Der Landrat gerät aus dem Tritt
Das Baselbieter Kantonsparlament verschiebt die Beratung über zwei Initiativen und riskiert ein Gerichtsverfahren, weil wahrscheinlich die gesetzliche Abstimmungsfrist nicht eingehalten wird.
Ist es wegen des zu Sitzungsbeginn bekanntgegebenen Rücktritts von Regierungsrätin Monica Gschwind (FDP), oder ist die Hitze schuld? Jedenfalls gerät der Landrat an seiner Sitzung vom Donnerstag etwas aus dem Tritt.
Nach einer Reihe von – erfolglosen – Rückweisungsversuchen von zwei Vorlagen zu den Gerichten und einer längeren Diskussion streicht das Baselbieter Kantonsparlament die beiden Hauptgeschäfte kurzerhand von der Traktandenliste und verschiebt sie auf später.
Vorgesehen war die Beratung der formulierten Gesetzesinitiative «Vollumfänglicher Steuerabzug der selbstgetragenen Prämien der obligatorischen Krankenpflegeversicherung (‹Prämienabzug für alle›)» inklusive Gegenvorschlag sowie der «Solar-Initiative», ebenfalls mit Gegenvorschlag.
Grund: Wahlgeschäfte
Dazu kommt es dann aber nicht.
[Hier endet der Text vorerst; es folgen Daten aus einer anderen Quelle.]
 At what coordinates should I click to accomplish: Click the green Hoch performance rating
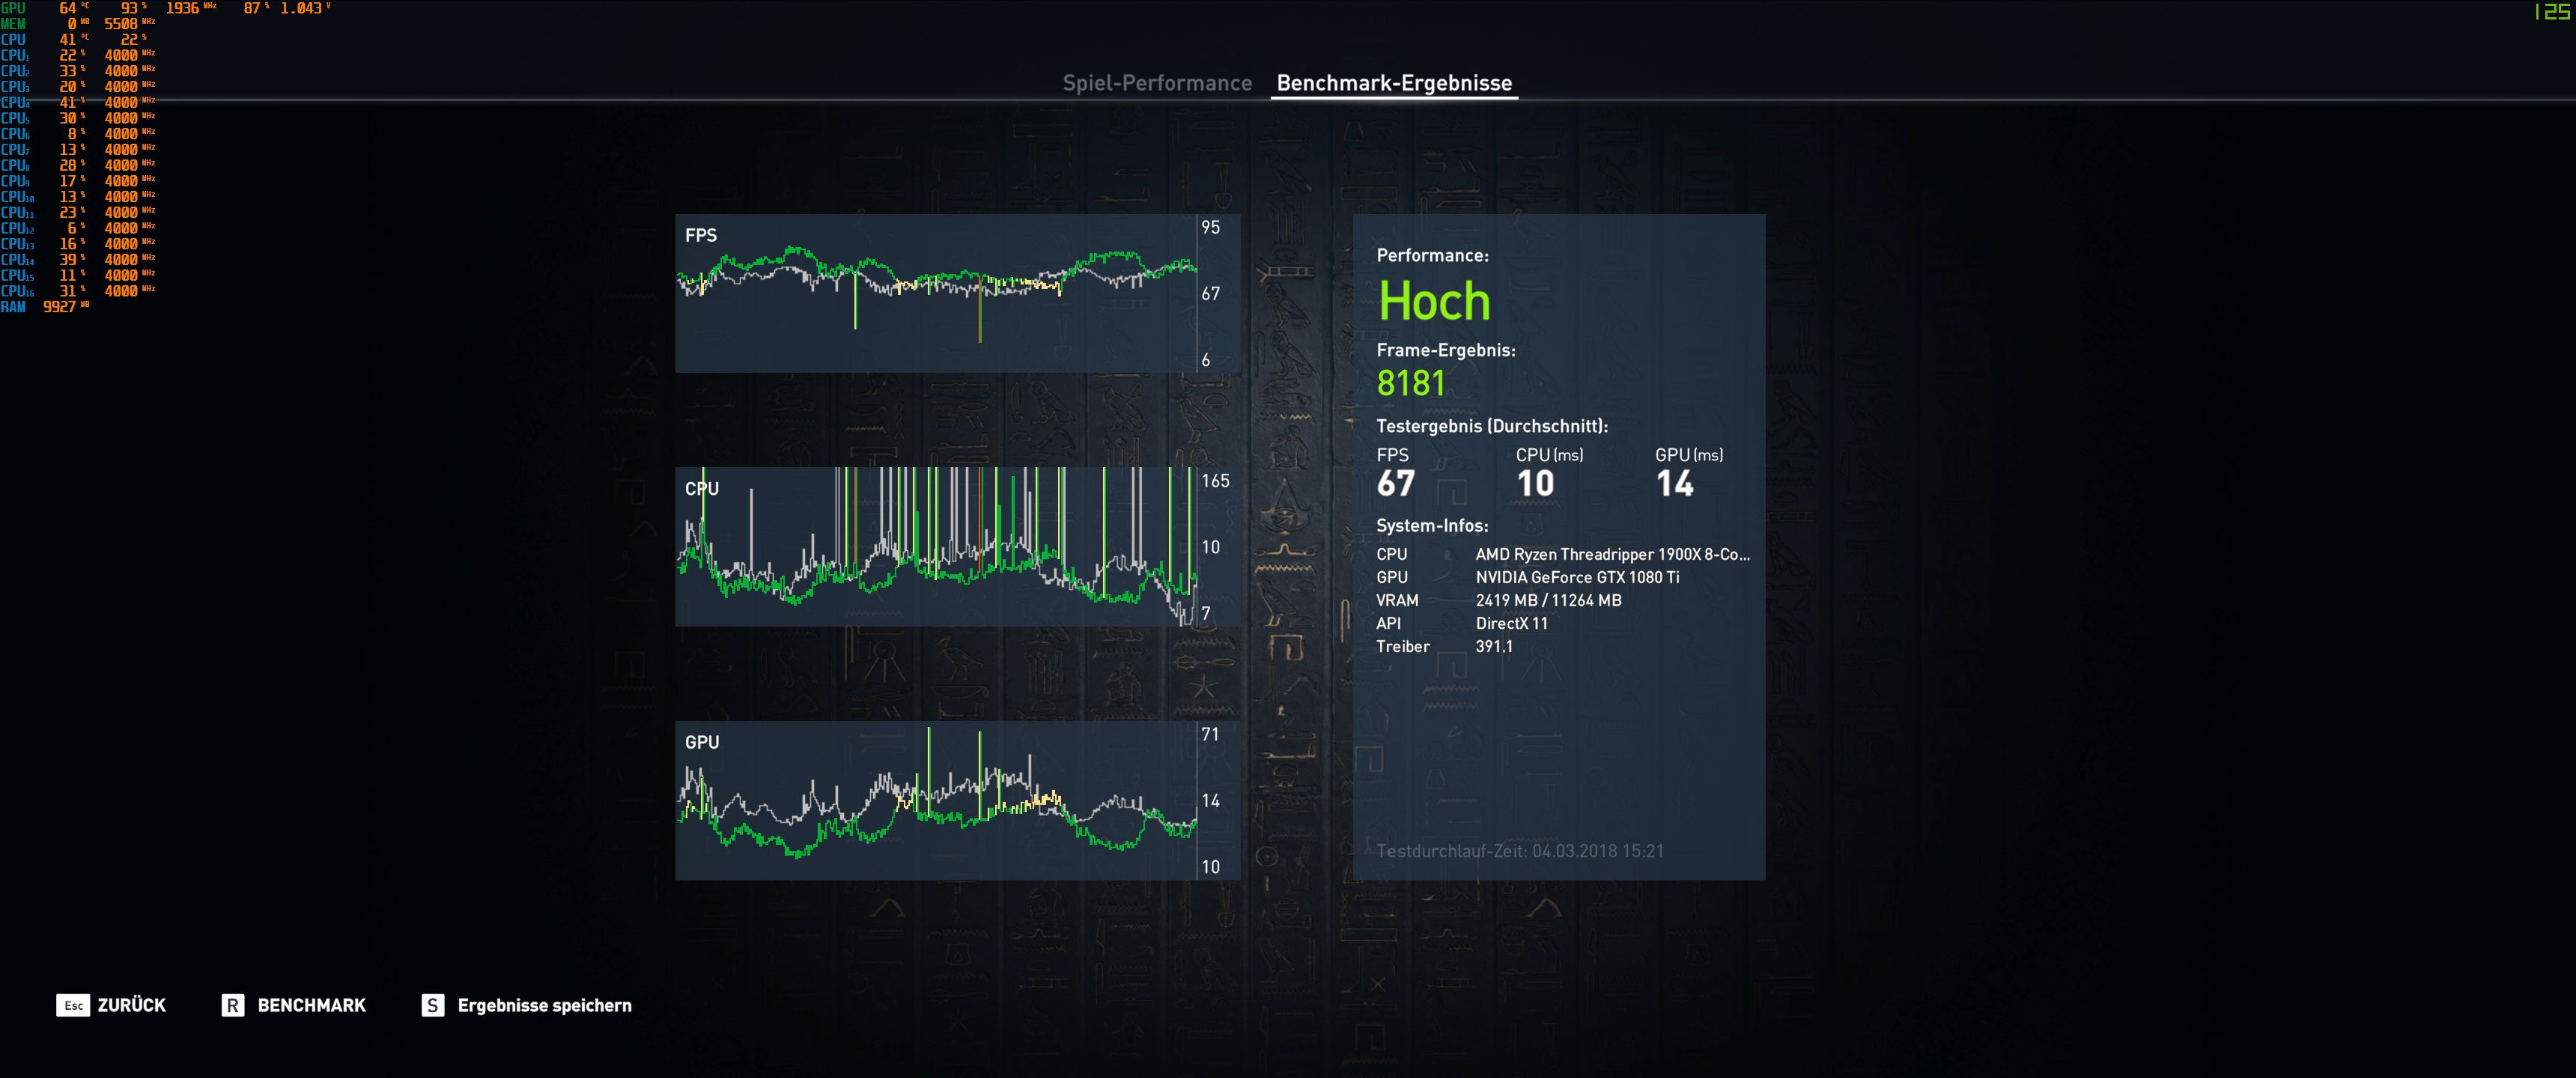pos(1434,301)
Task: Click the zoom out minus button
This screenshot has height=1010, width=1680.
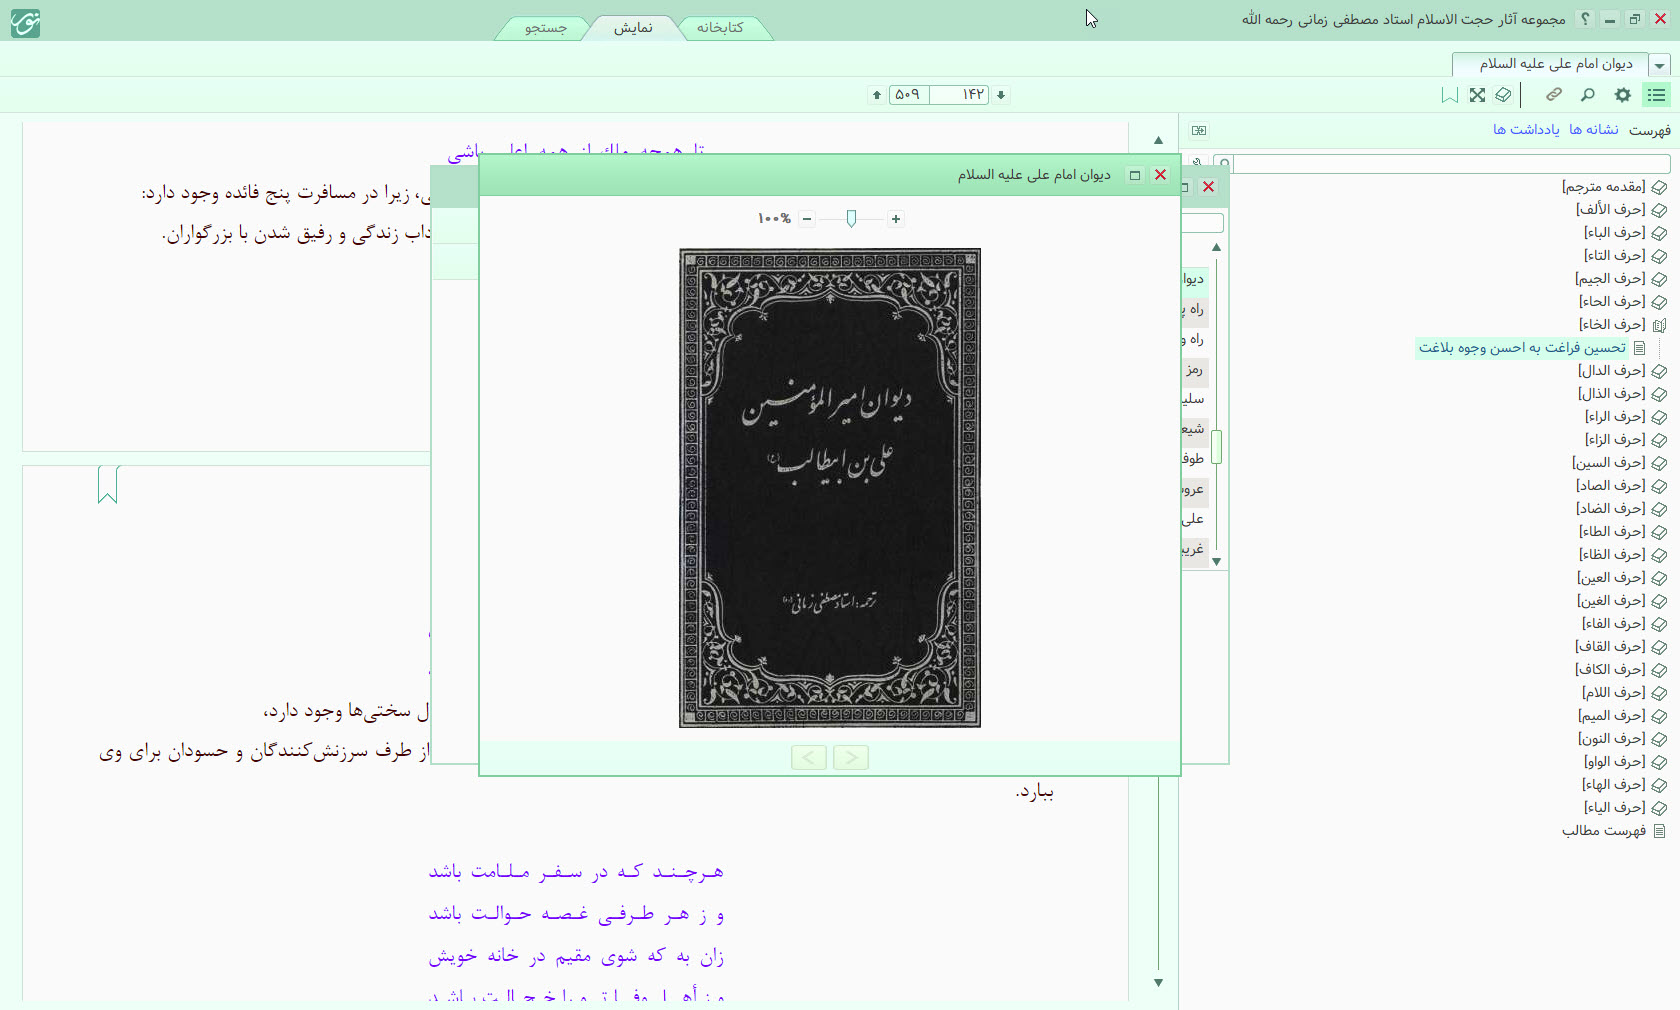Action: point(807,219)
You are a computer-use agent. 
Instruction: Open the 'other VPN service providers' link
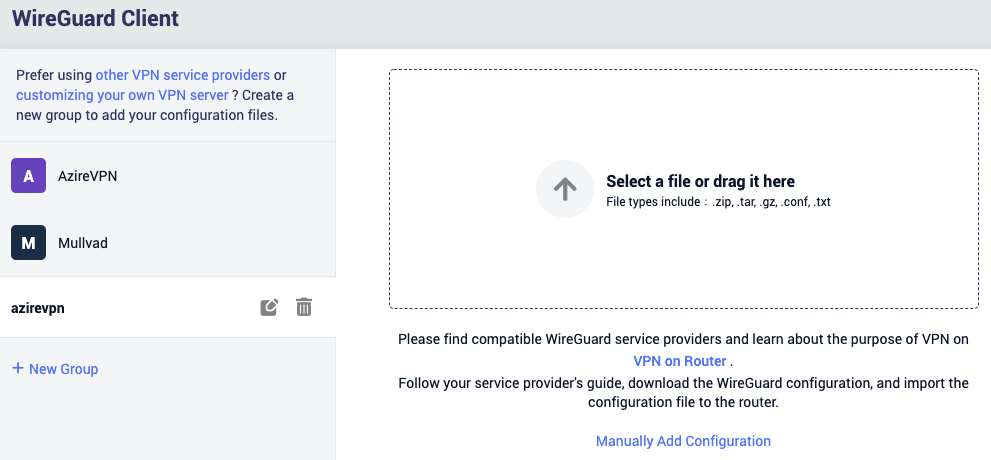(183, 75)
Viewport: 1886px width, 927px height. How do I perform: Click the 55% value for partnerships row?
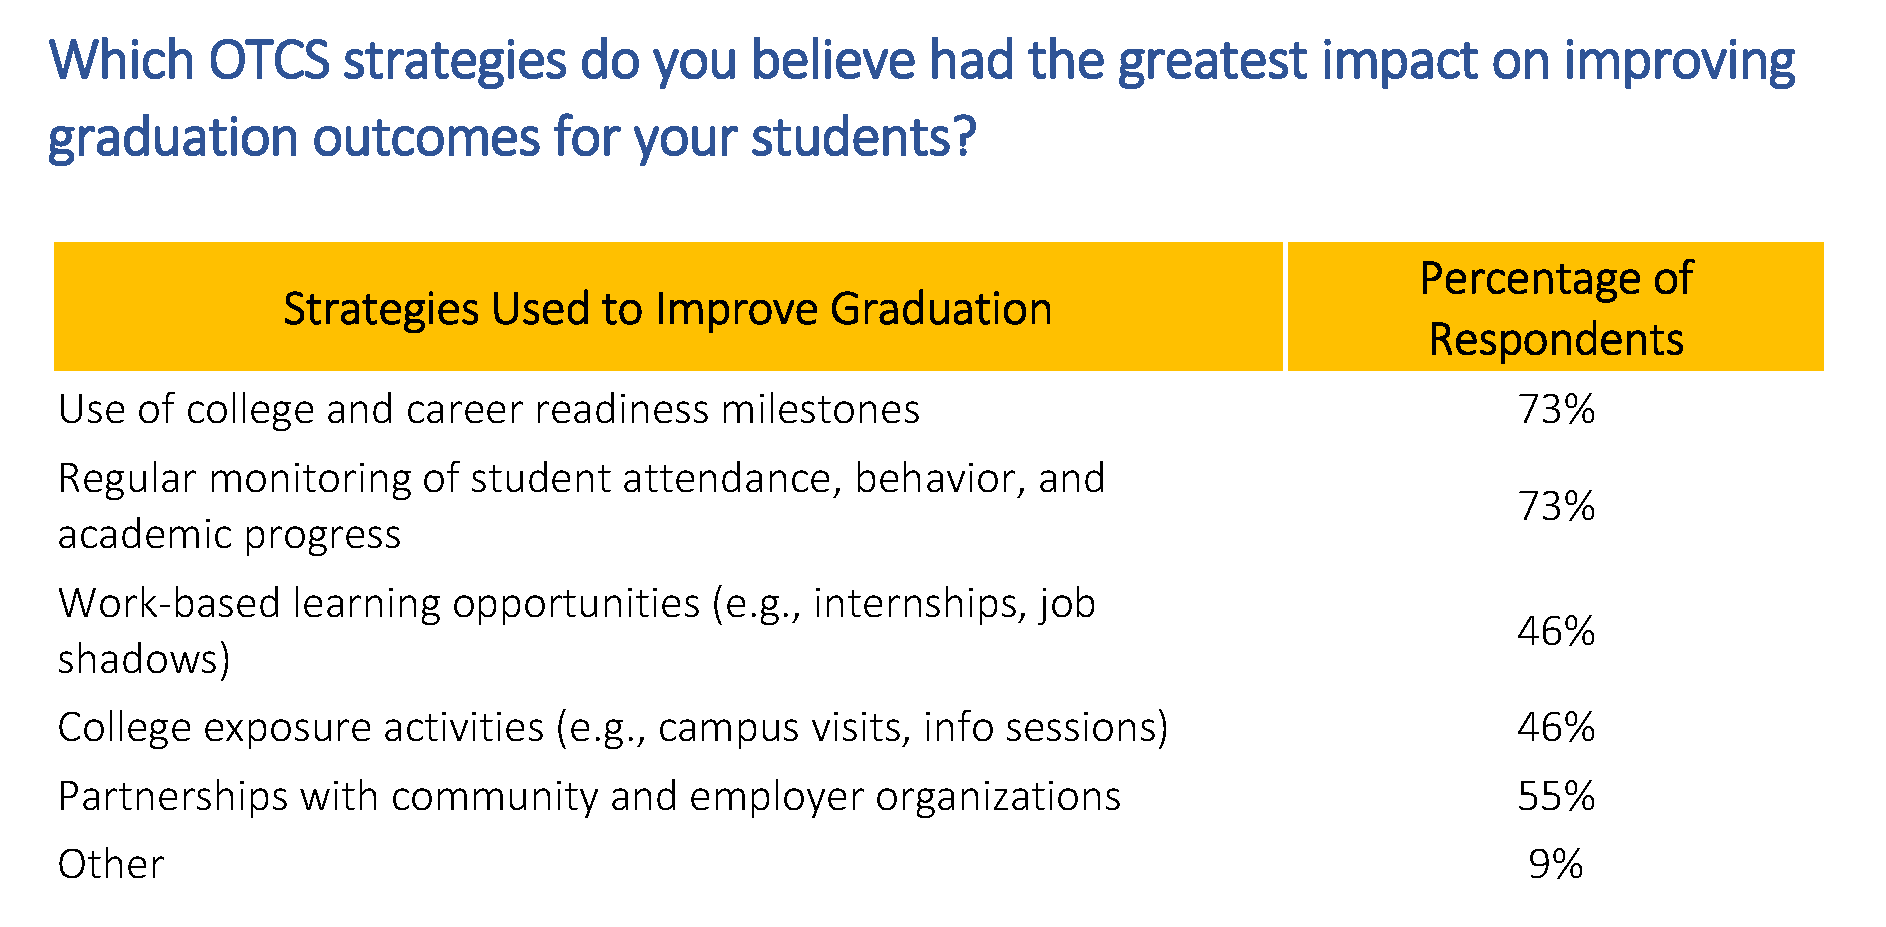pyautogui.click(x=1555, y=797)
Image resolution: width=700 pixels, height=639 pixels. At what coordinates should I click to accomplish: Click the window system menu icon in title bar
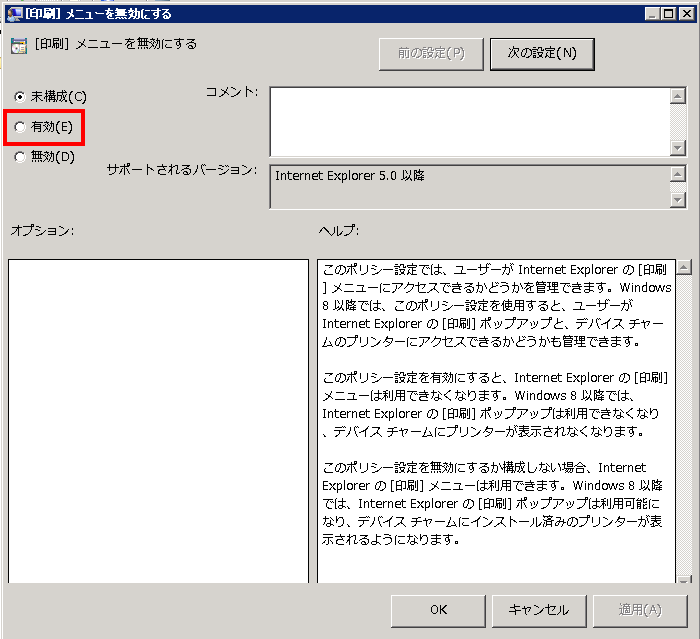pyautogui.click(x=14, y=13)
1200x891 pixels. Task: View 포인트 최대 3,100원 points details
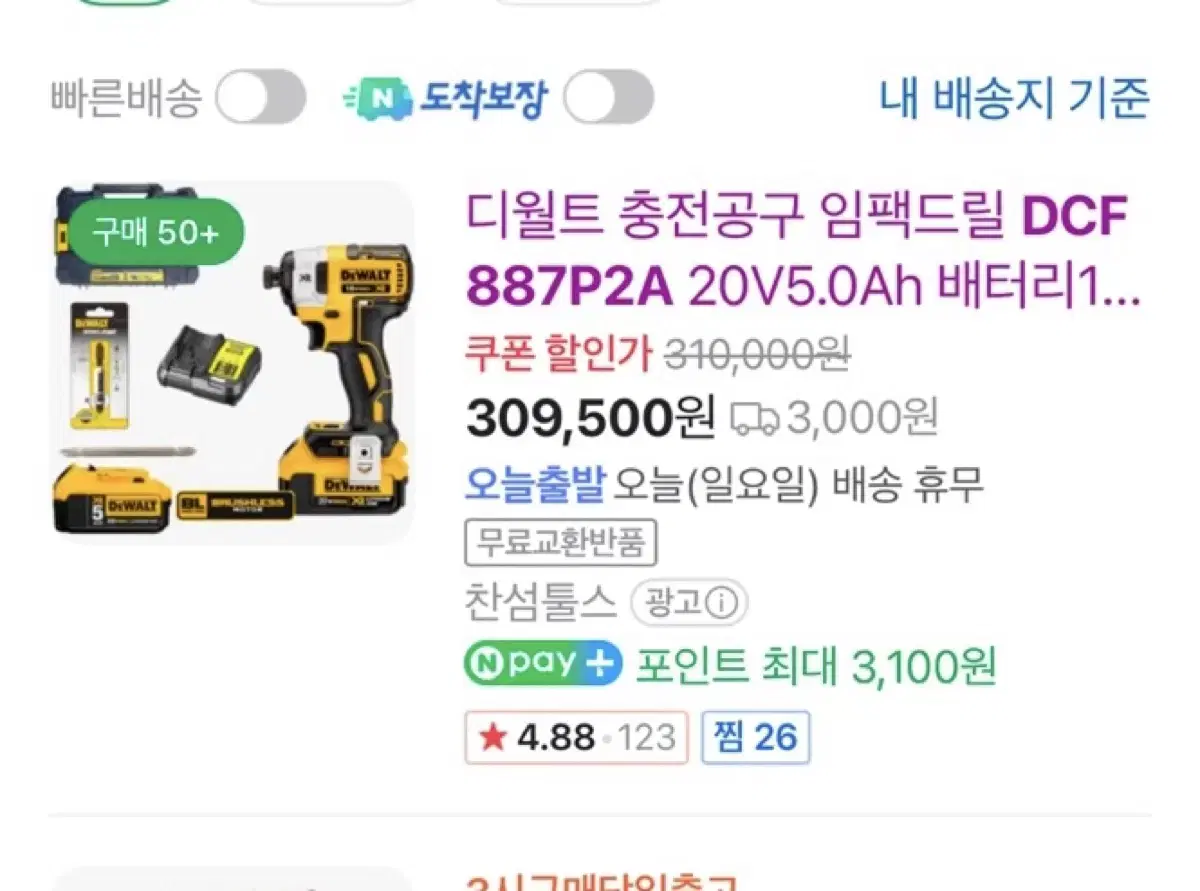tap(816, 665)
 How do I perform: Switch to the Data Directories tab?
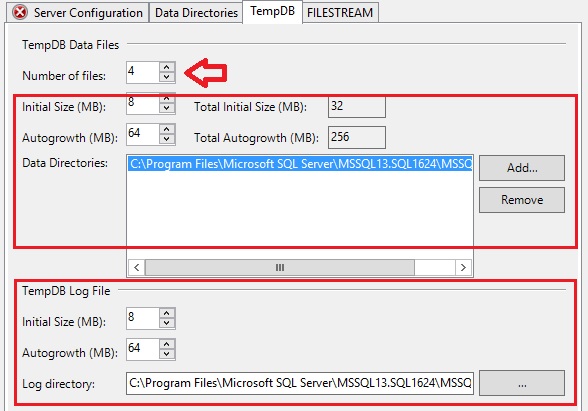pos(196,13)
Die Geschäftsleitung des Landrats beantragt am frühen Nachmittag, die erste Lesung der beiden Geschäfte nicht mehr vor den Sommerferien durchzuführen. Dies, so Landratspräsident Peter Hartmann von den Grünen, weil die nächste Sitzung eine Wahlsitzung sei. Dann werden die Präsidien von Landrat und Regierung neu bestellt; ausserdem ist die Tagung auf den Morgen beschränkt, weil am Nachmittag die Fraktionsausflüge stattfinden.
Unter diesen Umständen «könnte die zweite Lesung erst nach den Sommerferien stattfinden», erklärt Peter Hartmann weiter. Damit würde das Geschäft zweifellos etwas auseinandergerissen.
Die Verschiebung beider Lesungen auf die Zeit nach den Sommerferien hat allerdings zur Folge, dass eine Volksabstimmung über die Initiativen in diesem Jahr aller Wahrscheinlichkeit nach nicht mehr stattfinden kann – und die gesetzliche Frist von 18 Monaten nicht eingehalten wird.
Welch ein Signal
Vor allem die SVP hat für dieses Vorgehen keinen Sinn. «Da machen wir nicht mit», sagt Parteipräsident Peter Riebli. Und der Allschwiler Florian Spiegel fragt rhetorisch: «Welches Signal senden wir damit aus?» Spiegel befürchtet möglicherweise nicht zu Unrecht, es könnte der Eindruck entstehen, die Politikerinnen und Politiker würden die Festivitäten höher gewichten als die Bearbeitung von anstehenden Sachgeschäften.
Kommt hinzu, dass die Initianten offenbar bereits mit dem Gang ans Kantonsgericht gedroht haben, das im schlimmsten Fall den Abstimmungstermin ansetzen würde. So ganz sicher scheinen sich die Landrätinnen und Landräte am Schluss jedenfalls nicht zu sein. Die Verschiebung wird bloss mit 43 Ja- zu 37 Nein-Stimmen gutgeheissen.
10 statt 20 Prozent
Immerhin berät das Parlament am Donnerstag das Geschäft über die Erhöhung des Vermögensverzehrs. Der Regierungsrat hat beantragt, den Vermögensverzehr für Bezügerinnen und Bezüge von Ergänzungsleistungen, die in Heimen und Spitälern leben, von bisher 10 auf neu 20 Prozent zu erhöhen. Baselland sei der einzige Kanton, der von diesem bundesrechtlich gewährten Spielraum bisher keinen Gebrauch mache. Bestehen bleiben soll der bisherige Vermögensfreibetrag von 30’000 Franken für Alleinstehende und 50’000 Franken für Ehepaare.
In der ersten Lesung spricht sich nur die SP mehr oder weniger geschlossen dagegen aus. Ronja Jansen weist insbesondere darauf hin, dass das Stimmvolk vor zehn Jahren eine Erhöhung auf 15 Prozent abgelehnt hat. Die Fraktion Grüne-EVP ist hingegen geteilt. SVP, FDP, Mitte und GLP sind dafür, was darauf hindeutet, dass das Geschäft in der Schlussabstimmung angenommen wird.
Für den Kanton brächte die Erhöhung Einsparungen in der Höhe von 1,5 Millionen und für die Gemeinden solche von 1,75 Millionen Franken.